A government-organised empowerment programme in Port Harcourt descended into protest on Friday, May 2, after hundreds of women walked out, upset that neither Nigeria’s First Lady, Senator Oluremi Tinubu, nor the Rivers State First Lady, Lady Valerie Sim-Fubara, was present.

The event, hosted at the EUI Event Centre in GRA, was part of the Renewed Hope Initiative, a nationwide project from the First Lady’s office aimed at supporting women with empowerment items. In Rivers, 500 women were expected to benefit.

Dressed in their best traditional attire, many of the women had arrived with high hopes of seeing Senator Tinubu in person. But disappointment set in when Dr Theresa Ibas, wife of the state’s sole administrator, was introduced to speak on her behalf.

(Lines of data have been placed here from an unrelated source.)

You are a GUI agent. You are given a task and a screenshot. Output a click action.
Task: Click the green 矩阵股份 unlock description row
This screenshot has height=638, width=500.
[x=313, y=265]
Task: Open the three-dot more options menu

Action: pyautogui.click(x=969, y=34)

The crowd quickly grew restless. Chants of “We want SIM!” and “We want Valerie Fubara!” echoed through the hall, a reference to Governor Siminalayi Fubara and his wife, whom the women recognised as the legitimate First Lady of the state.

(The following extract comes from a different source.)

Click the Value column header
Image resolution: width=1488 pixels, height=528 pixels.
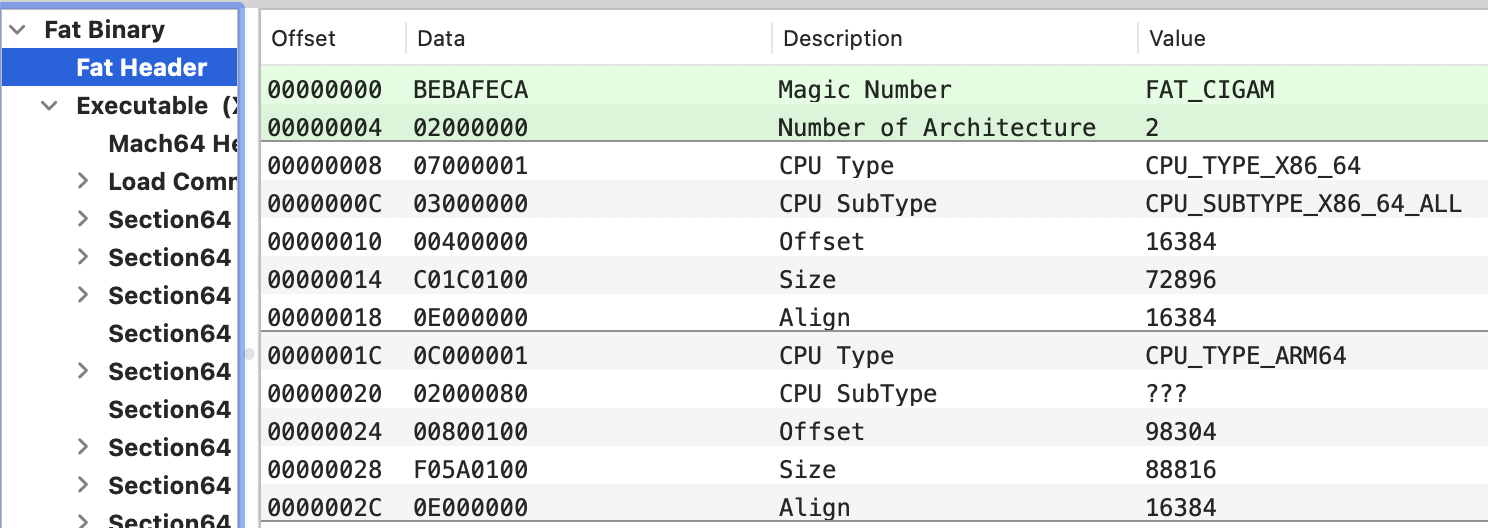[x=1177, y=39]
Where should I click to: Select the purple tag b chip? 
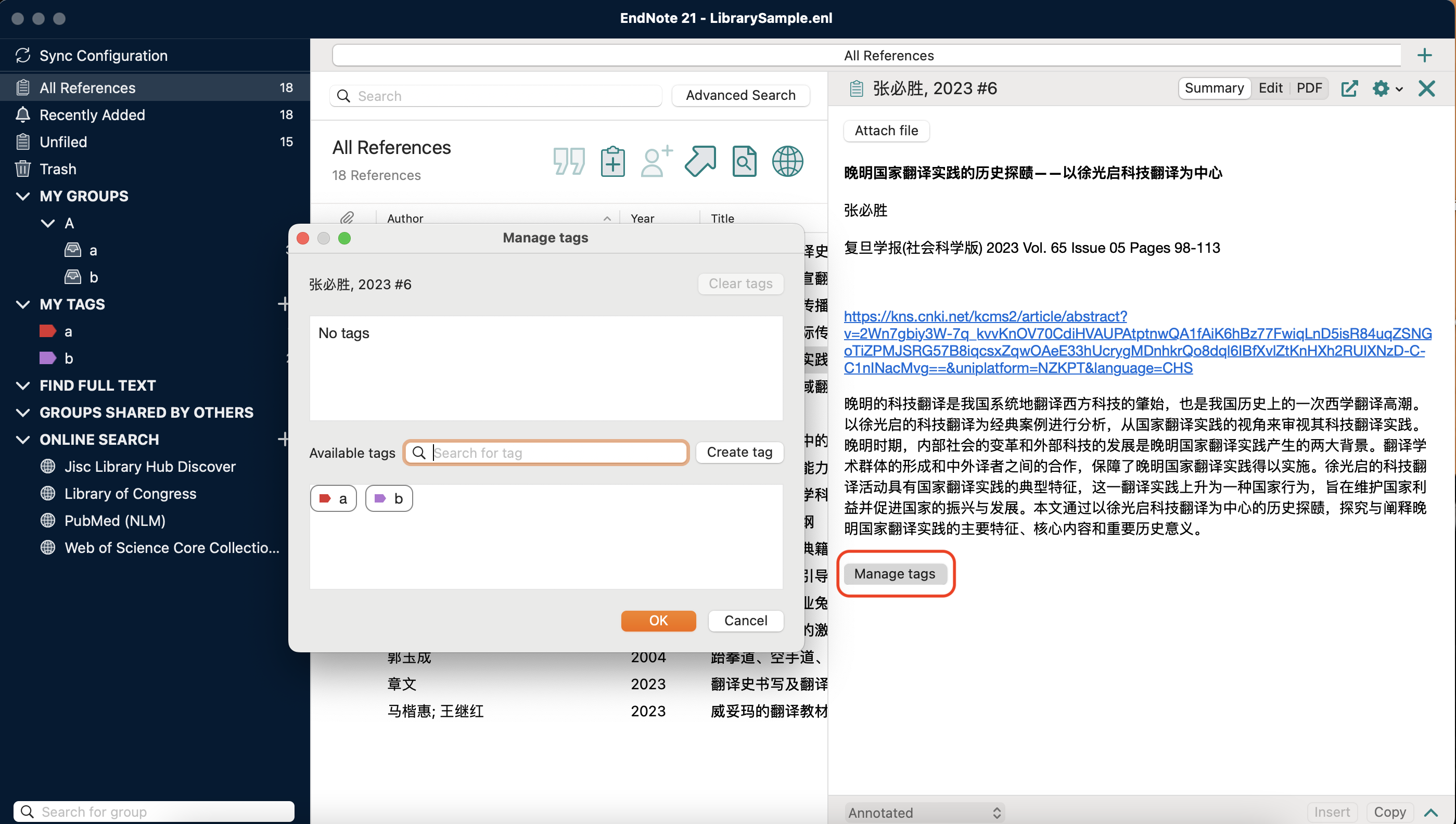pos(389,498)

“We don’t know Ibas. Tinubu is our President, and our governor is Sim Fubara,” many shouted in unison.

One attendee told journalists, “We were told the First Lady of Nigeria would be here. If not her, then the wife of our governor, Lady Valerie Sim-Fubara, should speak to us. Not someone representing someone who doesn’t represent us.”

READ ALSO: Rivers Women March Again: ‘Bring Back Fubara’ Echoes Across Port Harcourt

Another participant, Favour Ekpeye, stressed that their protest was not directed against Senator Tinubu, but at the decision to have someone they didn’t recognise speak on her behalf.

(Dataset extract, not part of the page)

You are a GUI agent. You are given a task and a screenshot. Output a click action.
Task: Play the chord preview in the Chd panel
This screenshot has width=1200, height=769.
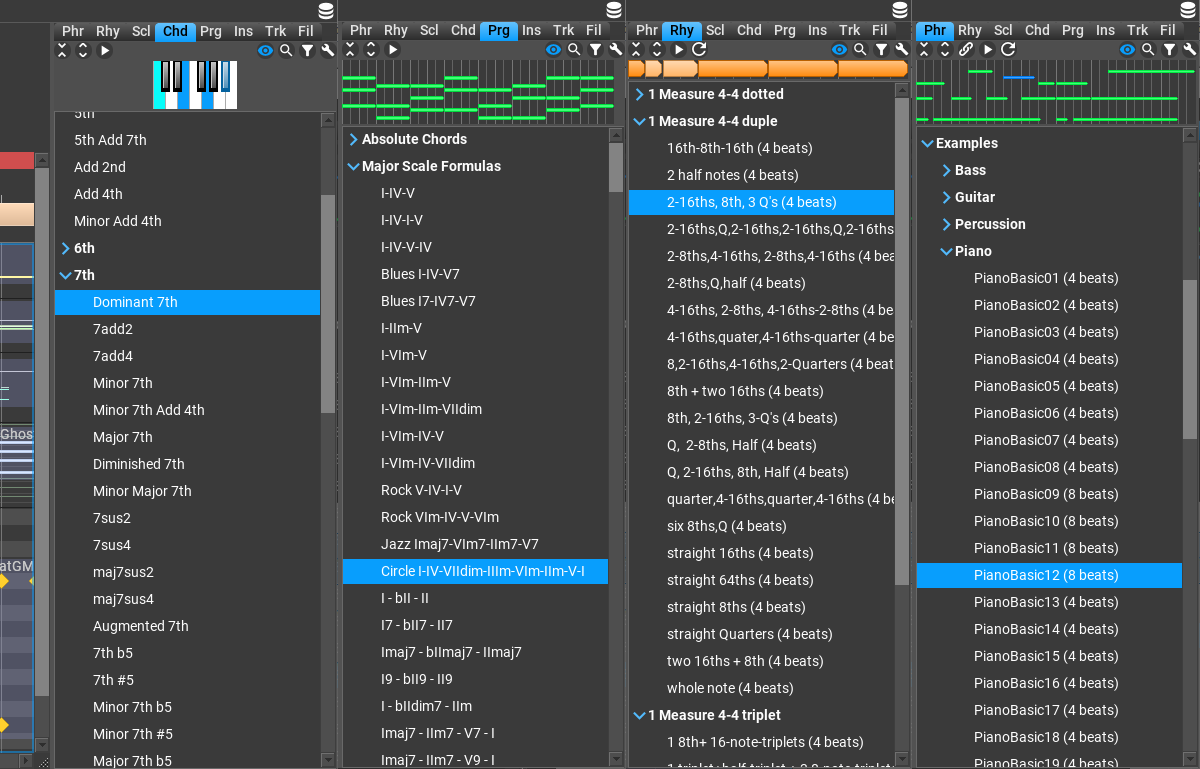click(103, 49)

“The propaganda that we rejected the wife of the president is not true,” she said. “We were told to come and welcome Her Excellency Senator Remi Tinubu, and we dressed up. See me with my double wrapper.”

 

She added, “We were so happy to welcome Her Excellency because we appreciate her good deeds to us with the empowerment programmes.

“So we stood up and left because Rivers women, we are not fragile. We have a governor that we love, and we support our governor.”

Ekpeye also said, “We have a President that we support and we have our mummy of the nation that we support for empowering women in the nation that we so love that we support.”

Despite attempts by organisers to calm the situation, the women refused to be pacified and began exiting the venue in large numbers, bringing the event to a halt.